▸ **EXERCISE OBJECTIVE**
Show each line of the material that contains the word "coordinates", where uppercase and lowercase must match.

++++++++++++++++++++

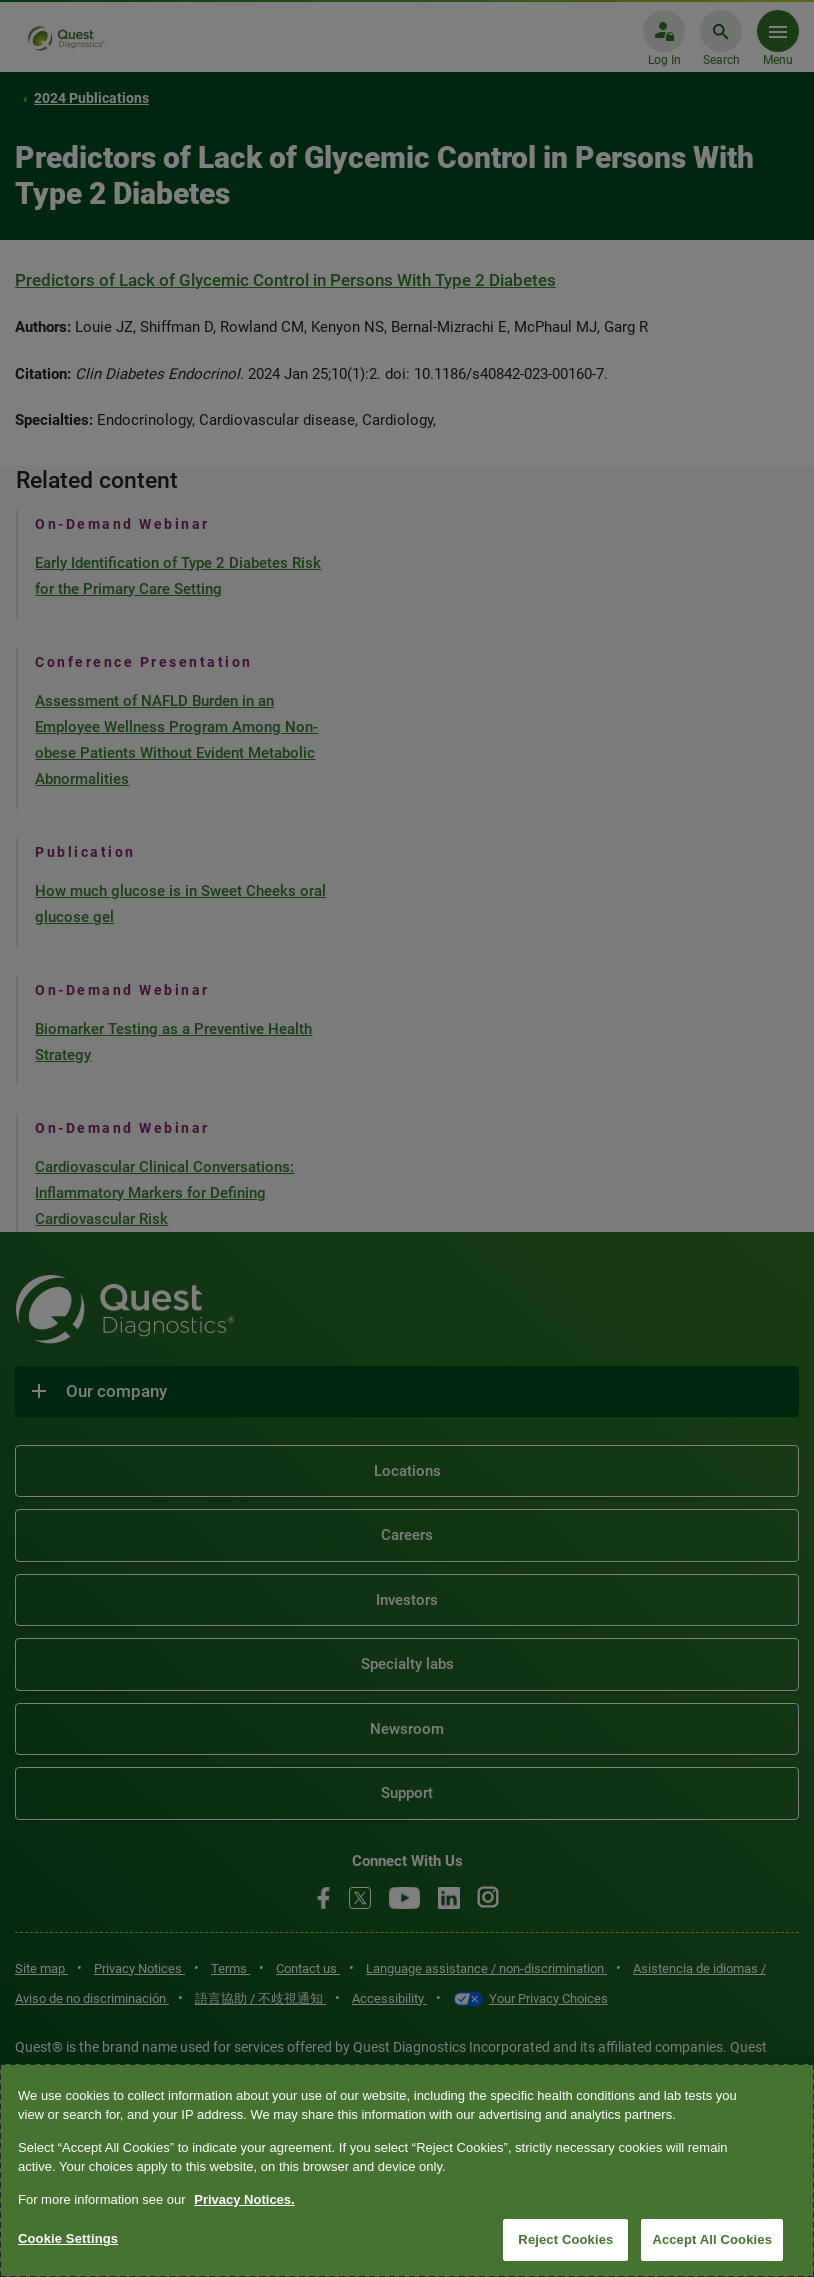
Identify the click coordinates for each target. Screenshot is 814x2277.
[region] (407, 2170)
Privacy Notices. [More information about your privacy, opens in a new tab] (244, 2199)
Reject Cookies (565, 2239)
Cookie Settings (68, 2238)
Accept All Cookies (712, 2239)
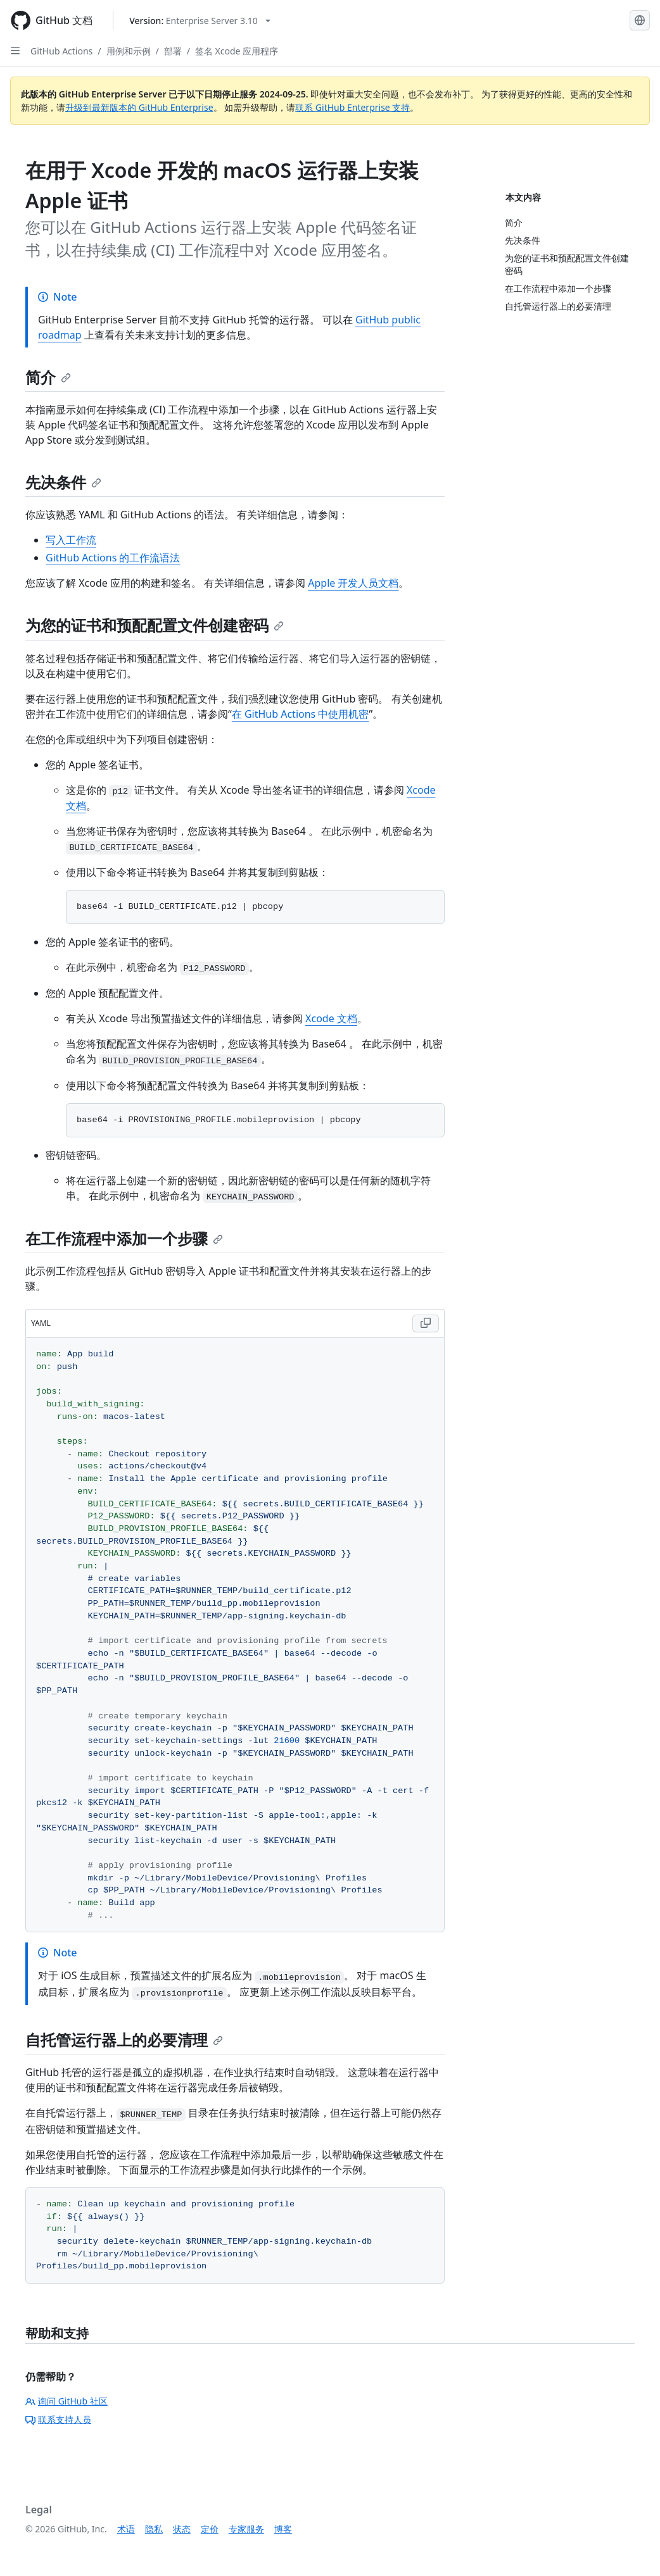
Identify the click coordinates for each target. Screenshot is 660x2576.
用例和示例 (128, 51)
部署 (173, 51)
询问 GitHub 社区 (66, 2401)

++++++++++++++++++++

▸ **FULL OUTPUT**
Identify the click coordinates for each target. Screenshot is 814x2277.
Identify the click coordinates for each target. Screenshot is 660x2576.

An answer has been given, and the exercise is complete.